Initially, I should explain what donning and doffing is. Those are the terms the courts use for the time employees spend taking on and taking off clothing and protective gear in their workplaces. While most employees don’t experience this, many factory, laboratory, and agricultural jobs require employees to don protective clothing or gear before they begin working and to doff the clothing and gear once they have finished working. As a general rule, donning and doffing time is compensable so many employers allow employees to clock in prior to changing into the clothing and gear and clock out after it has been removed. But not all employers do, and that is where donning and doffing cases often arise.
In Sandifer, et. al. v. United States Steel Corp., the company collectively bargained with its employees via their labor union that the time employees spent donning and doffing would not be compensable. Under Section 203(o) of the FLSA, employers and employees can agree, via the collective bargaining process, whether “time spent in changing clothes . . . at the beginning or end of each workday” is compensable. So case closed, right? Not really.
Sandifer and his attorneys challenged whether the activities of he and his co-workers fit within the FLSA’s definition of “changing clothes.” Sandifer’s contention was that the act of donning and doffing protective gear, which included a flame-retardant jacket, pair of pants, a hood, a hardhat, a snood, wristlets, work gloves, leggings, metatarsal boots, safety glasses, earplugs, and a respirator, was neither changing nor exclusively clothes-related. In other words, although the union had agreed via a collective bargaining agreement (“CBA”) that donning and doffing time was not compensable, Sandifer contended the union’s power to waive compensation only extended to changing clothes and did not cover the types of activities in which he and his co-workers engaged on a daily basis. After losing in the United States District Court for the Northern District of Indiana and the United States Court of Appeals for the Seventh Circuit, the United States Supreme Court agreed to hear Sandifer’s case.
The first issue the Supreme Court addressed was Section 203(o)’s use of the word clothes. The Court determined that the plain meaning of the word clothes encompassed protective clothing such as the flame-retardant jacket, pair of pants, hood, hardhat, snood, wristlets, work gloves, leggings, and metatarsal boots donned by Sandifer and his co-workers. However, the Court disagreed with U.S. Steel Corp.’s argument that the word clothes also covered all protective gear, such as safety glasses, earplugs, and a respirator.
The second issue the Supreme Court addressed was Section 203(o)’s use of the word changing. Sandifer’s argument was that changing involved substituting one piece of clothing for another and, therefore, would not include donning and doffing items over one’s existing clothing or in addition to the items already worn by an employee. The Supreme Court rejected this argument and held that altering the items being worn falls within the definition of changing in Section 203(o).
The Sandifer decision provides excellent guidance for situations involving CBAs that deem donning and doffing time as noncompensible.

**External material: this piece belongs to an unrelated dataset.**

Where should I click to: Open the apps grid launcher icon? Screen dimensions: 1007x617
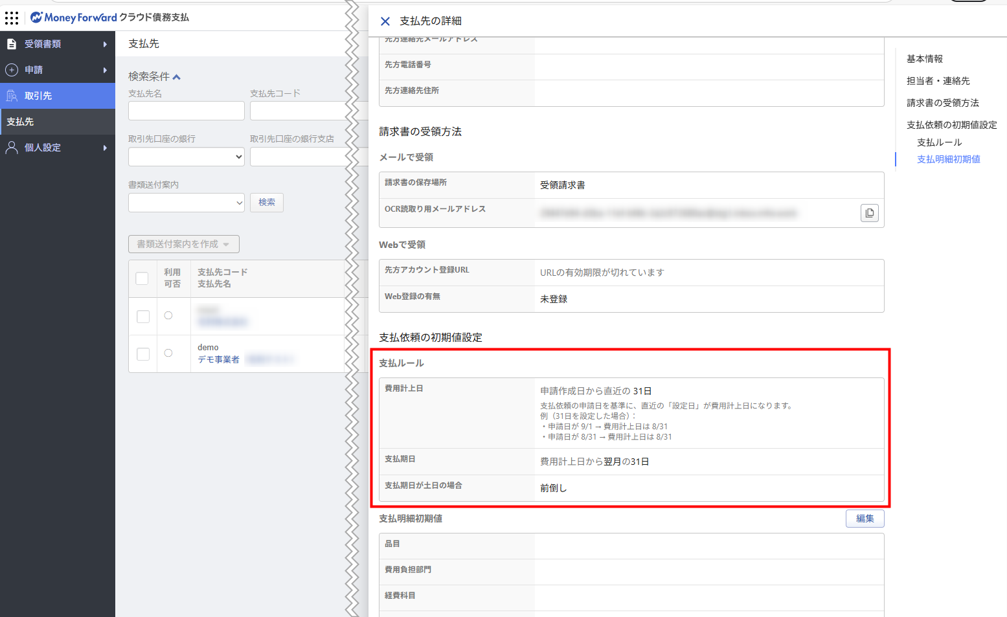tap(12, 17)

As the Supreme Court explained: “The question for courts is whether the period at issue can, on the whole, be fairly characterized as ‘time spent in changing clothes or washing.’ If an employee devotes the vast majority of the time in question to putting on and off equipment or other non-clothes items (perhaps a diver’s suit and tank) the entire period would not qualify as ‘time spent in changing clothes’ under Section 203(o), even if some clothes items were donned and doffed as well. But if the vast majority of the time is spent in donning and doffing ‘clothes’ as we have defined that term, the entire period qualifies, and the time spent putting on and off other items need not be subtracted.”
Although this distinction proved immaterial to Sandifer’s case based on a finding that the time spend donning the protective gear was de minimus (a common phrase in FLSA cases used to denote an insignificantly small amount of time) when compared to the time spent donning and doffing clothes, it could be important in other cases where employers and labor unions have agreed to make donning and doffing time noncompensible but where a significant potion of said time is not spend donning and doffing clothes, but rather equipment.